My mother, brother, and I walked into Pho20, a Vietnamese restaurant in Beaver Creek, Colorado, to find my dad already at a table by himself tearing apart some Asian wings.
“Mackenzie, I have a story idea for you,” he said, sauce dribbling down the side of his chin. “I already have a title – it’s ‘First Class Hookup.’”
“’First Class Hookup,’ Dad?” I questioned it immediately as we took our seats, but he insisted it was a serious piece that would require extensive research.
He went on to explain this brilliant idea, originally inspired while seated in the First Class Lounge earlier in the day: “During a flight delay – sometimes hours at a time – you have to think, these people need entertainment. They get bored. A lot of them are lone travelers, businessmen, and, hey, there are showers in the First Class lounge. I bet people hook up in the showers all the time! You should do a piece about the airport hookups – the First Class hookups.”
My brother and I argued that it wasn’t limited to first class. People could hookup in the airport no matter where their funds seat them. After all, the Mile-High Club is easily accessible to all travelers. But after enduring extreme flight delays of my own the day before (i.e. the Denver airport closed down so my plane landed in New Mexico instead) I was mostly focused on the bigger idea of how airports bring people together. The togetherness I witnessed did not come solely for those in the First Class lounge or in the form of sexual relationships. The togetherness applied to everyone.
After hours spent moseying around the New Mexico airport, waiting for news on our flight, the passengers on the United Airlines Flight to Denver became like a family – the UAFD Fam. Every time I stood in line for food, browsed a shelf in the Hudson News store, or brushed my teeth in the airport bathroom sink, I would end up in a conversation with someone of the UAFD Fam. We were all in the same boat, unsure of where our luggage would go, let alone where we would go, and the situation inspired an unspoken brotherhood between us.
A bunch of people on the way to Colorado Springs got together to rent a car and risk the snow storm. I helped an elderly couple named Robin and Rudiger buy plane tickets to their ultimate destination, Santa Barbara, and listened to their stories about being Hopkins doctors and making their sons wear ski boots on the airplane.

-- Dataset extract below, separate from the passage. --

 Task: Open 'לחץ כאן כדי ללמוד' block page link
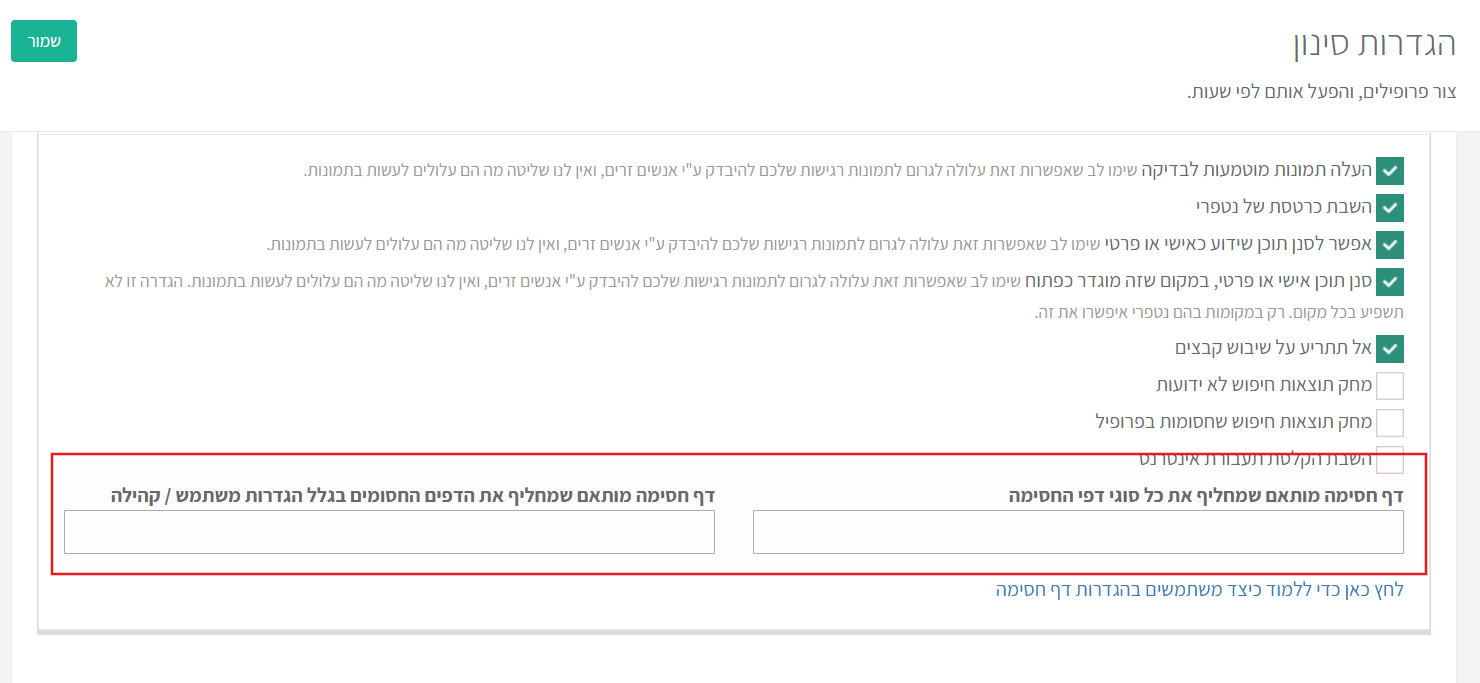(1199, 590)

They invited me to visit their farm in Baltimore. A boy and a girl struck up a conversation and realized they were both ultimately headed to Bozeman, Montana (wherever that is) so they decided to rent a car together for the drive. I hoped this would be the start of some wildly romantic love story, but I will probably never know.

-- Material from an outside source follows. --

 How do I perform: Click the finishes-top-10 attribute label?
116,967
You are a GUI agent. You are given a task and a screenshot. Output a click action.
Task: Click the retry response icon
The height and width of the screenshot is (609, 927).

Strangers invited me to join them for meals, strangers invited each other to join them for meals, and everyone took this opportunity to get a window into the life of the person beside them. These windows are actually easily accessible wherever you are in the world. On the train, on the street, on line at Chipotle, we are constantly surrounded by strangers who have millions of memories and stories – just as many as we do – but we never have a reason to turn to our right and ask, Hey, what’s your story? As much as it sucks to sit around waiting in airports, the extra time brings us the opportunity to meet someone new; to talk to someone who we otherwise may not have even said hi to.
Whether it be small talk about work or a full road trip to Montana, a short lunch over meatball subs or a quick fuck in the First Class Lounge bathroom, these connections provided momentary inclusion into the life of a stranger. We of the UAFD Fam were ultimately all flown out of New Mexico and our relationships whittled down to slight waves goodbye at the baggage claim, but we’ll always remember those few stranded hours when the downfalls of the weather led us to open the books of a hundred lives.